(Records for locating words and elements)
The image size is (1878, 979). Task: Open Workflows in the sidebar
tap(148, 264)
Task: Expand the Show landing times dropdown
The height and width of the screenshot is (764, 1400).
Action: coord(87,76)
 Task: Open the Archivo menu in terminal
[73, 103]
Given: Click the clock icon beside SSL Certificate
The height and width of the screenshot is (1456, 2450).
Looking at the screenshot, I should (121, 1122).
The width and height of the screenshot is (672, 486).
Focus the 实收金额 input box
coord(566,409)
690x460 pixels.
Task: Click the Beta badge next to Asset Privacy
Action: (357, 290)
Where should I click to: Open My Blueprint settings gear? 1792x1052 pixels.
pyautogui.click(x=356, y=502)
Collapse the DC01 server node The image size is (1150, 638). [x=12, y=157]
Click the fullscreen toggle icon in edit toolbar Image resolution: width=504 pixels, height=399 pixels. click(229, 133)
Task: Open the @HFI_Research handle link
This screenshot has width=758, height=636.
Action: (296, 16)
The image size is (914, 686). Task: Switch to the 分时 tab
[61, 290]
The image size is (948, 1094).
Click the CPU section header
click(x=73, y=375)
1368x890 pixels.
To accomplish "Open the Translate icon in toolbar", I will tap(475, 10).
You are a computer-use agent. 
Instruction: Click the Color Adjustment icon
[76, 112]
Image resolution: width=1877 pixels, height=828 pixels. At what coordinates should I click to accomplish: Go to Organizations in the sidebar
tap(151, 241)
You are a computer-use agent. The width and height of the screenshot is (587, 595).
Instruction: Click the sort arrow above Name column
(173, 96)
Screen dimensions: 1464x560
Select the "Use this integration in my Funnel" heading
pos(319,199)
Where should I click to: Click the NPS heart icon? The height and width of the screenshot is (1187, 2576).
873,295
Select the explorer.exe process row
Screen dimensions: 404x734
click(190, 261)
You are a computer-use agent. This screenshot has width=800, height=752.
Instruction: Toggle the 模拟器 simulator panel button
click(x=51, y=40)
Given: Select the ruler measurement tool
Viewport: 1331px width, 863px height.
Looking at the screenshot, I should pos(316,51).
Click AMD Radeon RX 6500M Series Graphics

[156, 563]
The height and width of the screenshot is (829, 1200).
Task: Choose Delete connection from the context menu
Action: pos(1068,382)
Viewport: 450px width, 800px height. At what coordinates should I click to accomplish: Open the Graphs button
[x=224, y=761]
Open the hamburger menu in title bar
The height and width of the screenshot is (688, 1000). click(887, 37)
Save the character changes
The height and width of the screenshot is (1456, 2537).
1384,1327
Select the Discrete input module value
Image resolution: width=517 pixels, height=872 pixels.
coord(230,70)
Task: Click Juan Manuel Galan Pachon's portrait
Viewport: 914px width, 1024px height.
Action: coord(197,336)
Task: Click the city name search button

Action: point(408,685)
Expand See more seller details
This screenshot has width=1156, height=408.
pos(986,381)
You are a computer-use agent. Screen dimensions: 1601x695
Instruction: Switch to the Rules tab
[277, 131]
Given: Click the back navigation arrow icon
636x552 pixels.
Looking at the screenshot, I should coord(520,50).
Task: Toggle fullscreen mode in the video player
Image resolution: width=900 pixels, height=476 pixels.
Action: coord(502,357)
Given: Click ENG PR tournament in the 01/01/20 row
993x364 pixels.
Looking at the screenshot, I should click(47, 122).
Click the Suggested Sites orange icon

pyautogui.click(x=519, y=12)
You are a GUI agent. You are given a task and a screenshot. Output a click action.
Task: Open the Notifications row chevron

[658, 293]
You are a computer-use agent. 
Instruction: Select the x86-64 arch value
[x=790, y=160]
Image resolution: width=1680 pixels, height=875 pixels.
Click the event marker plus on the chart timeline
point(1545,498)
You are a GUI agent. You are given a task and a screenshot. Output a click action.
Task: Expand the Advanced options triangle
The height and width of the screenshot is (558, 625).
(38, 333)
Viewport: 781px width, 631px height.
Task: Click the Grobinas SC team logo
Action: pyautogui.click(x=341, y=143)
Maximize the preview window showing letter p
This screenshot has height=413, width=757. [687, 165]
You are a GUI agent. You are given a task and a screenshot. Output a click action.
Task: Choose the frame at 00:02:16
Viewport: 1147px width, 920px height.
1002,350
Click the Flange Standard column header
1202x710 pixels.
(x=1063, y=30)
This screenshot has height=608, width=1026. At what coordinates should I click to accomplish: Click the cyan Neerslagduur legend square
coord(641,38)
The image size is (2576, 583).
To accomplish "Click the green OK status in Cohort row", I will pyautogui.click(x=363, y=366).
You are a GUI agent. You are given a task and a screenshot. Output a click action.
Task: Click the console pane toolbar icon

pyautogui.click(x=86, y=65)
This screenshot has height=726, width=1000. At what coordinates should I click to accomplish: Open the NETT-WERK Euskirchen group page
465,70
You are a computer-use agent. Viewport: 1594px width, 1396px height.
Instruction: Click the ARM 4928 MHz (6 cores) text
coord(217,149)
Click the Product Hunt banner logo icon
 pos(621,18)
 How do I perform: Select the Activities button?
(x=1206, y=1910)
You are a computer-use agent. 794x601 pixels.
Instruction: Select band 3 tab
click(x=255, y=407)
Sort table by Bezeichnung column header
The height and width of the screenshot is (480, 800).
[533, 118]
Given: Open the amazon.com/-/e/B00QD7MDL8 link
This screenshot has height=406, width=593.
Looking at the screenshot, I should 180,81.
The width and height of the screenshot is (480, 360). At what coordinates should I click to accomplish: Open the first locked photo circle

● What you are asked to do: Reproduce every one of the records above word for word, changing nothing.

● Completed exercise:
The image size is (1878, 979). Task: Open Workflows in the sidebar
tap(148, 264)
Task: Expand the Show landing times dropdown
The height and width of the screenshot is (764, 1400).
Action: coord(87,76)
 Task: Open the Archivo menu in terminal
[73, 103]
Given: Click the clock icon beside SSL Certificate
The height and width of the screenshot is (1456, 2450).
Looking at the screenshot, I should (121, 1122).
The width and height of the screenshot is (672, 486).
Focus the 实收金额 input box
coord(566,409)
690x460 pixels.
Task: Click the Beta badge next to Asset Privacy
Action: (357, 290)
Where should I click to: Open My Blueprint settings gear? 1792x1052 pixels.
pyautogui.click(x=356, y=502)
Collapse the DC01 server node The image size is (1150, 638). [x=12, y=157]
Click the fullscreen toggle icon in edit toolbar Image resolution: width=504 pixels, height=399 pixels. click(229, 133)
Task: Open the @HFI_Research handle link
This screenshot has width=758, height=636.
Action: (296, 16)
The image size is (914, 686). Task: Switch to the 分时 tab
[61, 290]
The image size is (948, 1094).
Click the CPU section header
click(x=73, y=375)
1368x890 pixels.
To accomplish "Open the Translate icon in toolbar", I will tap(475, 10).
You are a computer-use agent. 
Instruction: Click the Color Adjustment icon
[76, 112]
Image resolution: width=1877 pixels, height=828 pixels. At what coordinates should I click to accomplish: Go to Organizations in the sidebar
tap(151, 241)
You are a computer-use agent. The width and height of the screenshot is (587, 595).
Instruction: Click the sort arrow above Name column
(173, 96)
Screen dimensions: 1464x560
Select the "Use this integration in my Funnel" heading
pos(319,199)
Where should I click to: Click the NPS heart icon? The height and width of the screenshot is (1187, 2576).
873,295
Select the explorer.exe process row
Screen dimensions: 404x734
click(190, 261)
You are a computer-use agent. This screenshot has width=800, height=752.
Instruction: Toggle the 模拟器 simulator panel button
click(x=51, y=40)
Given: Select the ruler measurement tool
Viewport: 1331px width, 863px height.
Looking at the screenshot, I should pos(316,51).
Click AMD Radeon RX 6500M Series Graphics

[156, 563]
The height and width of the screenshot is (829, 1200).
Task: Choose Delete connection from the context menu
Action: pos(1068,382)
Viewport: 450px width, 800px height. At what coordinates should I click to accomplish: Open the Graphs button
[x=224, y=761]
Open the hamburger menu in title bar
The height and width of the screenshot is (688, 1000). click(887, 37)
Save the character changes
The height and width of the screenshot is (1456, 2537).
1384,1327
Select the Discrete input module value
Image resolution: width=517 pixels, height=872 pixels.
coord(230,70)
Task: Click Juan Manuel Galan Pachon's portrait
Viewport: 914px width, 1024px height.
Action: coord(197,336)
Task: Click the city name search button

Action: point(408,685)
Expand See more seller details
This screenshot has width=1156, height=408.
pos(986,381)
You are a computer-use agent. Screen dimensions: 1601x695
Instruction: Switch to the Rules tab
[277, 131]
Given: Click the back navigation arrow icon
636x552 pixels.
Looking at the screenshot, I should coord(520,50).
Task: Toggle fullscreen mode in the video player
Image resolution: width=900 pixels, height=476 pixels.
Action: coord(502,357)
Given: Click ENG PR tournament in the 01/01/20 row
993x364 pixels.
Looking at the screenshot, I should click(47, 122).
Click the Suggested Sites orange icon

pyautogui.click(x=519, y=12)
You are a GUI agent. You are given a task and a screenshot. Output a click action.
Task: Open the Notifications row chevron

[658, 293]
You are a computer-use agent. 
Instruction: Select the x86-64 arch value
[x=790, y=160]
Image resolution: width=1680 pixels, height=875 pixels.
Click the event marker plus on the chart timeline
point(1545,498)
You are a GUI agent. You are given a task and a screenshot. Output a click action.
Task: Expand the Advanced options triangle
The height and width of the screenshot is (558, 625).
(38, 333)
Viewport: 781px width, 631px height.
Task: Click the Grobinas SC team logo
Action: pyautogui.click(x=341, y=143)
Maximize the preview window showing letter p
This screenshot has height=413, width=757. [687, 165]
You are a GUI agent. You are given a task and a screenshot. Output a click action.
Task: Choose the frame at 00:02:16
Viewport: 1147px width, 920px height.
1002,350
Click the Flange Standard column header
1202x710 pixels.
(x=1063, y=30)
This screenshot has height=608, width=1026. At what coordinates should I click to accomplish: Click the cyan Neerslagduur legend square
coord(641,38)
The image size is (2576, 583).
To accomplish "Click the green OK status in Cohort row", I will pyautogui.click(x=363, y=366).
You are a GUI agent. You are given a task and a screenshot. Output a click action.
Task: Click the console pane toolbar icon

pyautogui.click(x=86, y=65)
This screenshot has height=726, width=1000. At what coordinates should I click to accomplish: Open the NETT-WERK Euskirchen group page
465,70
You are a computer-use agent. Viewport: 1594px width, 1396px height.
Instruction: Click the ARM 4928 MHz (6 cores) text
coord(217,149)
Click the Product Hunt banner logo icon
 pos(621,18)
 How do I perform: Select the Activities button?
(x=1206, y=1910)
You are a computer-use agent. 794x601 pixels.
Instruction: Select band 3 tab
click(x=255, y=407)
Sort table by Bezeichnung column header
The height and width of the screenshot is (480, 800).
[533, 118]
Given: Open the amazon.com/-/e/B00QD7MDL8 link
This screenshot has height=406, width=593.
Looking at the screenshot, I should 180,81.
The width and height of the screenshot is (480, 360). At what coordinates should I click to accomplish: Open the first locked photo circle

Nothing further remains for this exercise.